Copy out every line of the material below word for word, but leave the pictures out.

----- Provided data -----

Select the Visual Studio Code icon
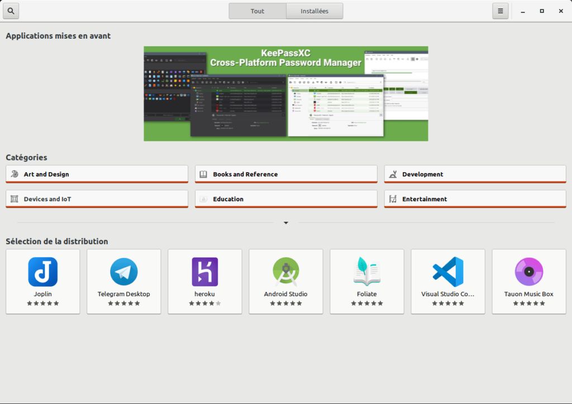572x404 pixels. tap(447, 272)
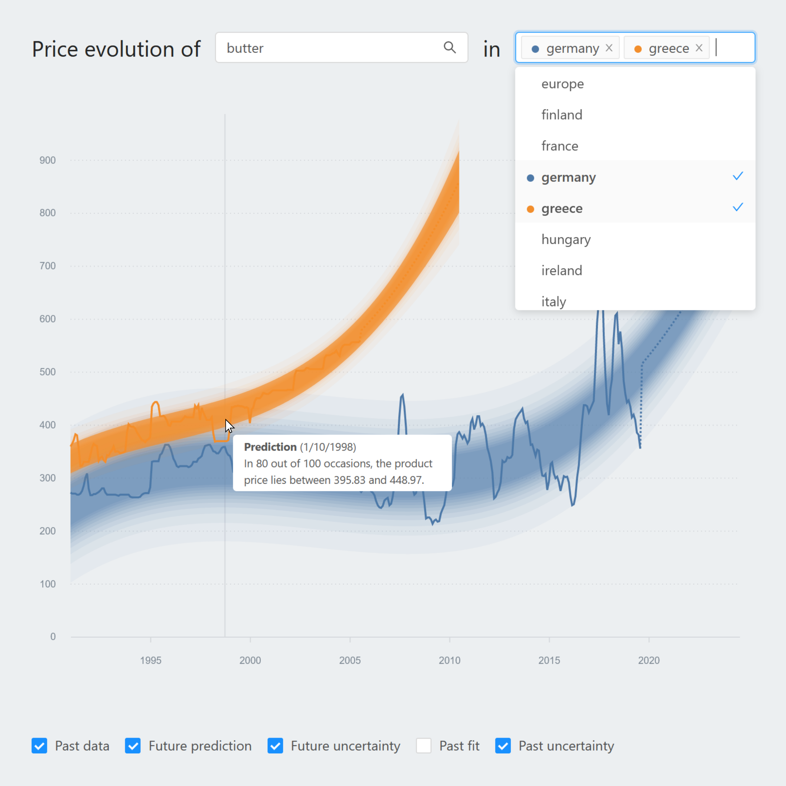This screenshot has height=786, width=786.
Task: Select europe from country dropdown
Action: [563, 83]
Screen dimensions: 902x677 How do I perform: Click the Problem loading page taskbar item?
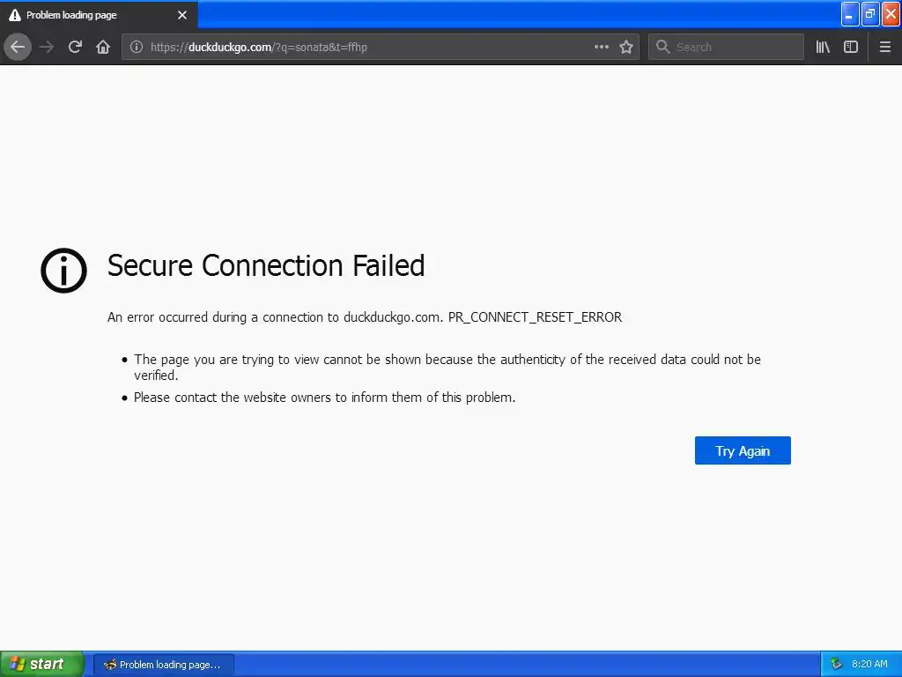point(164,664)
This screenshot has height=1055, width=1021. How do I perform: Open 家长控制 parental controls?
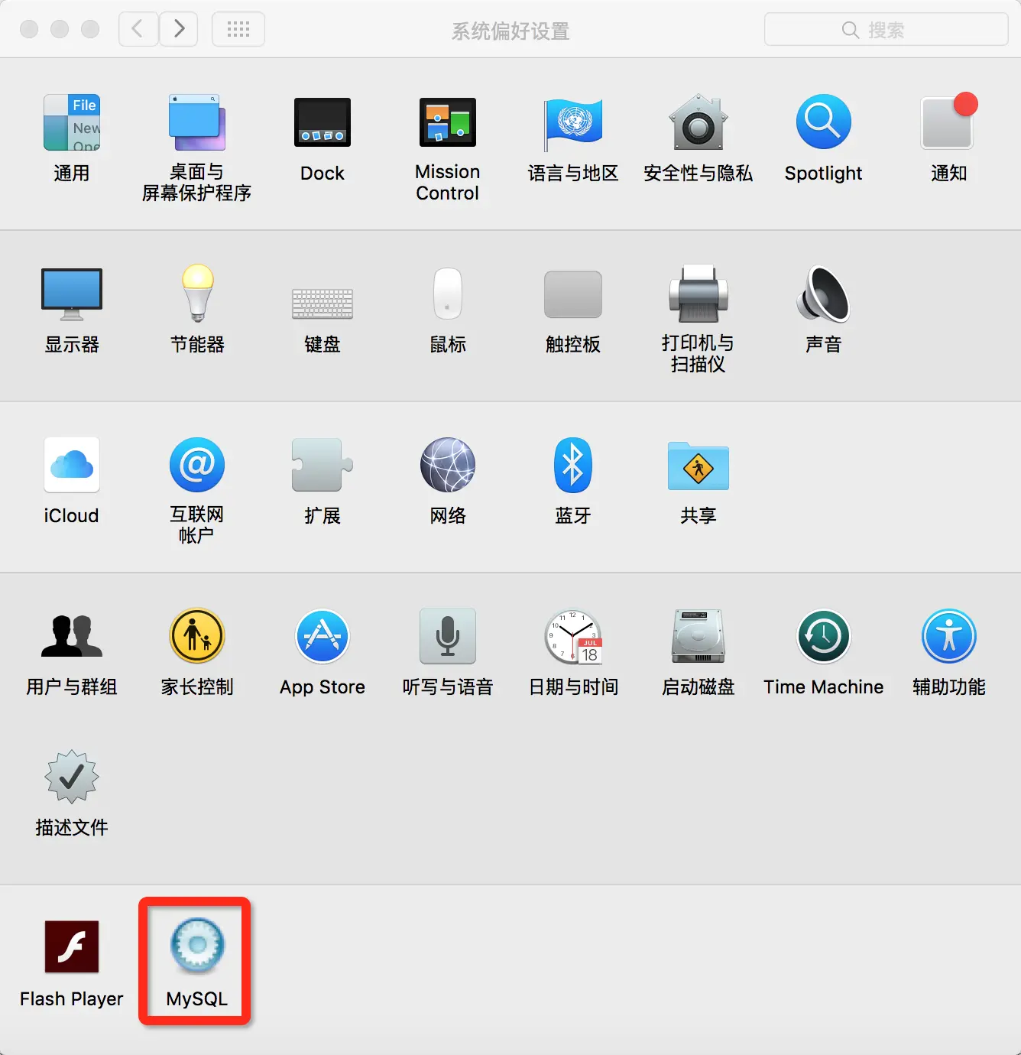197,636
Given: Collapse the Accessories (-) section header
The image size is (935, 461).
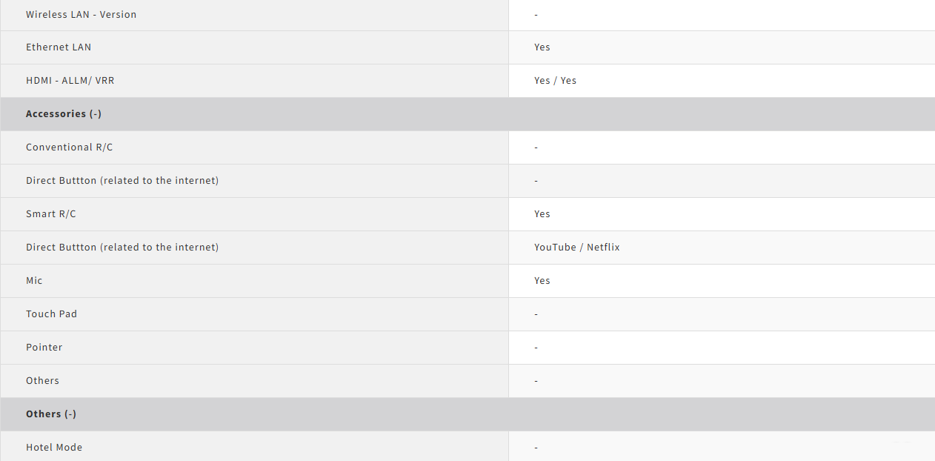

-----

Exercise answer:
Select the Visual Studio Code icon
572x404 pixels. tap(447, 272)
This screenshot has height=786, width=786.
Task: Select europe from country dropdown
Action: [563, 83]
Screen dimensions: 902x677 How do I perform: Click the Problem loading page taskbar item?
point(164,664)
This screenshot has height=1055, width=1021. How do I perform: Open 家长控制 parental controls?
197,636
Given: Collapse the Accessories (-) section header
The image size is (935, 461).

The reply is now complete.